═════ Auszug ═════

Schon während der Partie hatte Hitzlsperger immer wieder kühl die Probleme der deutschen Mannschaft angesprochen, während Kommentator Gerd Gottlob das Spiel am Sonntagabend in der ARD deutlich emotionaler begleitete. Das Zusammenspiel des Duos funktionierte gut, auch die zahlreichen kniffligen Situationen wurden in Zusammenarbeit mit dem zugeschalteten Schiedsrichter-Experten Lutz Wagner souverän aufgeklärt.

Als etwa Maximilian Beier in der 70. Minute im Strafraum gehalten worden war und Elfmeter gefordert wurde, sprach Wagner direkt von einer "Ermessensache des Schiedsrichters". Eine Einschätzung, die mit etwas mehr Abstand der Spieler selbst und Nagelsmann teilten.

Felix Kroos wirft ARD vor, die EM-Euphorie auszubremsen zu wollen

Deutlich schwerer fiel die Gesamtbeurteilung der Partie. Auf der einen Seite gewann das DFB-Team durch das späte Tor von Niclas Füllkrug die Gruppe und blieb ungeschlagen. Auf der anderen Seite tat sich die Mannschaft lange schwer und hätte das Spiel durchaus auch verlieren können. Der klassische Fall eines Glases, das je nach Betrachtungswinkel entweder halbvoll oder halbleer ist.

═════ Bereitgestellte Daten ═════

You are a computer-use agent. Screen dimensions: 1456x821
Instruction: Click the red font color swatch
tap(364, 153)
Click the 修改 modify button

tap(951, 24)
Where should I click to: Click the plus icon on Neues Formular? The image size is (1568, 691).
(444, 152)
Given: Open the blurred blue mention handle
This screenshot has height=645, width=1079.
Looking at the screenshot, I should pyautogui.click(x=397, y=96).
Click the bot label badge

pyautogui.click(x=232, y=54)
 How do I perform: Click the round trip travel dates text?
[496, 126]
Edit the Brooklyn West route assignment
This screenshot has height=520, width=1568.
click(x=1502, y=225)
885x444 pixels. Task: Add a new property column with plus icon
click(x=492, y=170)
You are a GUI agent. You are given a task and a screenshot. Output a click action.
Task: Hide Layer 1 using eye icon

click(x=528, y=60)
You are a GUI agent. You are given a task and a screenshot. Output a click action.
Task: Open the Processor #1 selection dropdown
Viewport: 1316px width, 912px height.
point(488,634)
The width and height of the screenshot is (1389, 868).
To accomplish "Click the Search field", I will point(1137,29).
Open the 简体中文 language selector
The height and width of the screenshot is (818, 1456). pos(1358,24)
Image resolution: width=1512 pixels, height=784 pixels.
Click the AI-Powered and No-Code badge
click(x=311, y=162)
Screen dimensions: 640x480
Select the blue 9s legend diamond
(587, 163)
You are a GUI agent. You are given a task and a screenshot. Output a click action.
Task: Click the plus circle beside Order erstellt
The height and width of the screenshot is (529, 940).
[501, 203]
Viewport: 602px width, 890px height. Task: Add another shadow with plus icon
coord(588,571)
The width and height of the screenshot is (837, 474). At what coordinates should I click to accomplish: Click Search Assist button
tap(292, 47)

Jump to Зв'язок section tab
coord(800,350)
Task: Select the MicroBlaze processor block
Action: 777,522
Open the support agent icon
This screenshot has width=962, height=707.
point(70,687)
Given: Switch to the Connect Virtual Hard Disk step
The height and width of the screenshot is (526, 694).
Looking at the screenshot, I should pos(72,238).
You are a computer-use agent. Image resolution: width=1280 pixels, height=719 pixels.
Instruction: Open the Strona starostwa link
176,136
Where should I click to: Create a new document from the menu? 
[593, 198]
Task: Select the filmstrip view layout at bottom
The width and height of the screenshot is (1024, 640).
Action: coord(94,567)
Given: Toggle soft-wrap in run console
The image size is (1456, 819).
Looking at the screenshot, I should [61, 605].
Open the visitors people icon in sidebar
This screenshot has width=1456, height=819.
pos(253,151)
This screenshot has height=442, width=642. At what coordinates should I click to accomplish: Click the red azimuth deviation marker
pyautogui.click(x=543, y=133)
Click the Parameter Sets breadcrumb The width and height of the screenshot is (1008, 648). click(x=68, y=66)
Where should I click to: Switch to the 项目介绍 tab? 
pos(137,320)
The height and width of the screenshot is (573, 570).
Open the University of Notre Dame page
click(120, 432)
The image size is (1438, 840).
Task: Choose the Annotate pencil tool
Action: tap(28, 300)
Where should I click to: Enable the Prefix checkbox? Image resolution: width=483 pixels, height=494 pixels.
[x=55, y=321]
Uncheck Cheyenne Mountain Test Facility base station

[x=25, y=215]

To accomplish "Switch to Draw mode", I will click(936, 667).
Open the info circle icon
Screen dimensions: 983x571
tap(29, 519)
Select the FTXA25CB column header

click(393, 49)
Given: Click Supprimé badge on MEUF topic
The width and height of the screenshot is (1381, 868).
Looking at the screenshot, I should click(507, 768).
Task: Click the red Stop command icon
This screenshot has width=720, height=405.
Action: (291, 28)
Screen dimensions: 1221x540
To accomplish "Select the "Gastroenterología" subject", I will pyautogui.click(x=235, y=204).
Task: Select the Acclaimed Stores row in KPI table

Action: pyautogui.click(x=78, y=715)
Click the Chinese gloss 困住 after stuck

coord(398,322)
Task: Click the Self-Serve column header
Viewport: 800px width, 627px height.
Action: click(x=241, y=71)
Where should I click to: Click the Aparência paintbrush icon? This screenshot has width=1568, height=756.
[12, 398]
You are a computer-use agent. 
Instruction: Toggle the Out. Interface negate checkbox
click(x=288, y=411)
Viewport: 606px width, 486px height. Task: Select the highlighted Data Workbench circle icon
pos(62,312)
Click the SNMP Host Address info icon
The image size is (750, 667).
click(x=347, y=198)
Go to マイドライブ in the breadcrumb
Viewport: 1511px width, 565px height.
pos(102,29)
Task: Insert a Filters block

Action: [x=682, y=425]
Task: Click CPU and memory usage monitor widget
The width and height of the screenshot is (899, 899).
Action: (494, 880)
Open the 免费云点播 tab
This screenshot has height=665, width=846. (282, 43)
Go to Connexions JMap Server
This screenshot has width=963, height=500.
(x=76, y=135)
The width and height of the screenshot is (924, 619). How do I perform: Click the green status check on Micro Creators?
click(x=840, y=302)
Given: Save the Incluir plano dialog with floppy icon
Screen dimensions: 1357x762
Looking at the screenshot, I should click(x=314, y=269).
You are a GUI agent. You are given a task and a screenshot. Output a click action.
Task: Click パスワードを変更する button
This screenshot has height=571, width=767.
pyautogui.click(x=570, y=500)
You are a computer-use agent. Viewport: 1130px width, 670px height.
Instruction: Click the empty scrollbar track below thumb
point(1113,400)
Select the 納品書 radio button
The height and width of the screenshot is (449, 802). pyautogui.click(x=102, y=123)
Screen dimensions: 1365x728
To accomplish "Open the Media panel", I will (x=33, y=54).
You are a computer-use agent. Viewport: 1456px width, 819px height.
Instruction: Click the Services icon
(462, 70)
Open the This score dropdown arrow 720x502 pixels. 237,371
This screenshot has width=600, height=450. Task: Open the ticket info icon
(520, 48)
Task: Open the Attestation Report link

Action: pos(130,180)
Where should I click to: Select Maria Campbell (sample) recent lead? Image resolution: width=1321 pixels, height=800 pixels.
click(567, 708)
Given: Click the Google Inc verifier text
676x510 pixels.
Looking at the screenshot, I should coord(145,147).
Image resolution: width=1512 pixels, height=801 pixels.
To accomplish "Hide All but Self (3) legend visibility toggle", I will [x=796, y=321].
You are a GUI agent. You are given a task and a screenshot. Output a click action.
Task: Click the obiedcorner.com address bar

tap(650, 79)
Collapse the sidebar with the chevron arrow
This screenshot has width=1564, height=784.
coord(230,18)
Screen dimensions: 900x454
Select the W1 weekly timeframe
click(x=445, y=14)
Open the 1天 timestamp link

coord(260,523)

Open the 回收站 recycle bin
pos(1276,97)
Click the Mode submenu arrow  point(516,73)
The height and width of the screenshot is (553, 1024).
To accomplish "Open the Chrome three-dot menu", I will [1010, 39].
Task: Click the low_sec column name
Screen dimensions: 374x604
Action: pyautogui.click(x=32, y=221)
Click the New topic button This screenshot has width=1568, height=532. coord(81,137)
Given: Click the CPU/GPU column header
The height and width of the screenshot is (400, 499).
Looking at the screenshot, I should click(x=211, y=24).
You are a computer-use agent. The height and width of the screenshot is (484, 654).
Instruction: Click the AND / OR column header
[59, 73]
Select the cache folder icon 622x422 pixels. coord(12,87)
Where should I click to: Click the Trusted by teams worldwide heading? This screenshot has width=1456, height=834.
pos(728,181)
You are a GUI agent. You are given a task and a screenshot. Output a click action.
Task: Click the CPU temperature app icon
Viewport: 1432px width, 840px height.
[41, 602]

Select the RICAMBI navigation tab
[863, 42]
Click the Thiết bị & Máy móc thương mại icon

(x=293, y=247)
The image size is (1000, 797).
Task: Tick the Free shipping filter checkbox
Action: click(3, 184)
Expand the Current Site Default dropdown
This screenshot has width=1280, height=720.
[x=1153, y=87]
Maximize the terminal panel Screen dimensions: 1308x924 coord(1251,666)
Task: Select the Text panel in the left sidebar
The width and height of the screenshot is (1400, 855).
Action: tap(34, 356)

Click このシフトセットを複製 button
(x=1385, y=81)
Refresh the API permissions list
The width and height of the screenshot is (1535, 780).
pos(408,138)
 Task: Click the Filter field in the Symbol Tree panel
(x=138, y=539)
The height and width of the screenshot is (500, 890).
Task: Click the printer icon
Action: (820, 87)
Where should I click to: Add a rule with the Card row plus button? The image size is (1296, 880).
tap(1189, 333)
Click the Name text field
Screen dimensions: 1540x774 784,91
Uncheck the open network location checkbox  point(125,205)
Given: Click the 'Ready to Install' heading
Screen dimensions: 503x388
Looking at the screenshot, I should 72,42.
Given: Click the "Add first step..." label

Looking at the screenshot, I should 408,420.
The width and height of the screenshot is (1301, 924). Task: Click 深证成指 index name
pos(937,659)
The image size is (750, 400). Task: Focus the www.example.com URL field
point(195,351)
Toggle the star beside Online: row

═════

◆ **Aufgabe**
Schreibe aus dem Auszug über die ARD-Übertragung des DFB-Spiels den Teil wortgetreu ab, der mit den Worten „Als etwa Maximilian“ beginnt und mit „und Nagelsmann teilten.“ endet.

◆ **Ergebnis**
Als etwa Maximilian Beier in der 70. Minute im Strafraum gehalten worden war und Elfmeter gefordert wurde, sprach Wagner direkt von einer "Ermessensache des Schiedsrichters". Eine Einschätzung, die mit etwas mehr Abstand der Spieler selbst und Nagelsmann teilten.